Imaging features of pediatric angiosarcomas: clinical, pathologic, and radiological review

Background Angiosarcomas are rare malignant vascular tumors and there is scarcity of data on their imaging features. Objective To review and illustrate the imaging, clinical, and pathologic features of angiosarcoma in children. Materials and methods A list of pathologically proven angiosarcoma seen between Nov 1992 and Jan 2023 was obtained from a pathology database and picture archiving and communication system. Those with pre-treatment imaging available on our PACS were included in the study. Imaging studies were reviewed by two readers in consensus. Results A total of six children (two males and four females; median age of 8.8 years; range 2.9 years to 15.5 years) had angiosarcoma during the study period. Organ of origin included breast ( n = 2), liver ( n = 2), spleen ( n = 1), and paranasal sinuses ( n = 1). The patient with splenic angiosarcoma had Li-Fraumeni syndrome. Five patients had a single lesion while one had multifocal lesions. The tumors were large with a median diameter of 12.9 cm (range 2.7 cm to 24 cm). Most tumors were heterogeneous on T2-weighted imaging with hemorrhage and necrosis and showed heterogeneous enhancement.
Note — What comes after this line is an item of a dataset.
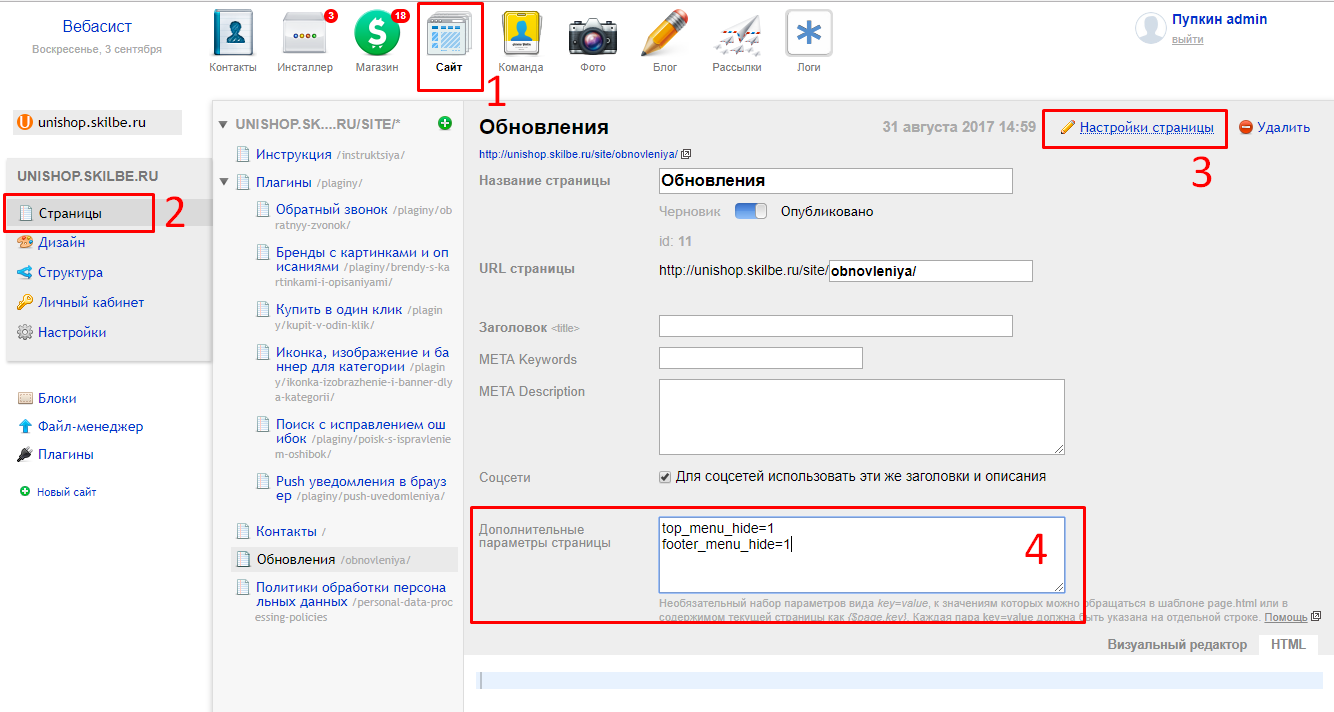Open the unishop.skilbe.ru site selector

click(97, 122)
Three had well-defined borders and three had infiltrative borders. None of the tumors showed calcifications. Two tumors in the liver showed gradual non-centripetal progressive diffuse enhancement on dynamic imaging. One patient had metastases at presentation and four patients subsequently developed metastases on follow-up. Five patients underwent surgical resection and chemotherapy; one patient with a liver lesion underwent arterial embolization followed by liver transplant. Three patients died at the last follow-up. Conclusion The imaging features of angiosarcomas are nonspecific, but the tumors are large heterogeneously enhancing masses with hemorrhage and necrosis. Hepatic angiosarcomas may show non-centripetal progressive and heterogeneous enhancement on dynamic imaging.